Prices for natural gas have soared as Europe faces a major supply shortage. New production from the main suppliers, Russia and Norway, have been constrained and with reserves already 25% below historic averages, the region is set to experience much higher costs for heating and electricity. Prices in the U.S. are surging too due to the overseas shortage. U.S. natural gas prices are above $6 per thermal unit for the first time since 2014.

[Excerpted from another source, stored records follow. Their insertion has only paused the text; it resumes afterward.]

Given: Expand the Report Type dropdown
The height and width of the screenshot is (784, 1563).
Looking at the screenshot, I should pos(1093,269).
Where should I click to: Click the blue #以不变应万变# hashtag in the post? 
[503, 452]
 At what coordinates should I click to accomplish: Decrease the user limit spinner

September is generally a weak seasonal period for the stock market, but there have also been plenty of headlines highlighting the risks in the market as volatility picked up. Still, the S&P 500 is down less than 4% from its all time high on 9/2. Government shutdowns and the debt ceiling are top of mind and will likely continue to be over the next few weeks, keeping caution raised and bouts of volatility present. Ultimately, barring a U.S. default on treasury payments stemming from the debt ceiling not being raised, the markets should continue to be driven primarily by the macroeconomic environment. Economic data was weaker in the 3rd quarter, but with COVID cases looking to have peaked in the U.S., labor market improvements, consumer spending trends, and factory activity may resume their recoveries that began earlier this year. More importantly, if COVID-related restrictions that have been impacting supply chains ease, it should allow businesses to restock inventories. The process of repairing the supply chains and meeting the backlog of demand across the globe will take time and extend into 2022, keeping prices of certain goods and services elevated. But inflation has still not reached levels that would force the Federal Reserve to taper its asset purchases sooner than expected (still around year-end). Historically low interests rates should continue to provide a tailwind for stocks, but there will still be an emphasis on earnings growth. In order to keep the improving 2022 earnings per share estimates intact, 3rd quarter results will need to have minimal disappointments.
The purpose of the update is to share some of our current views and research. Although we make every effort to be accurate in our content, the datum is derived from other sources. While we believe these sources to be reliable, we cannot guarantee their validity. Charts and tables shown above are for informational purposes, and are not recommendations for investment in any specific security.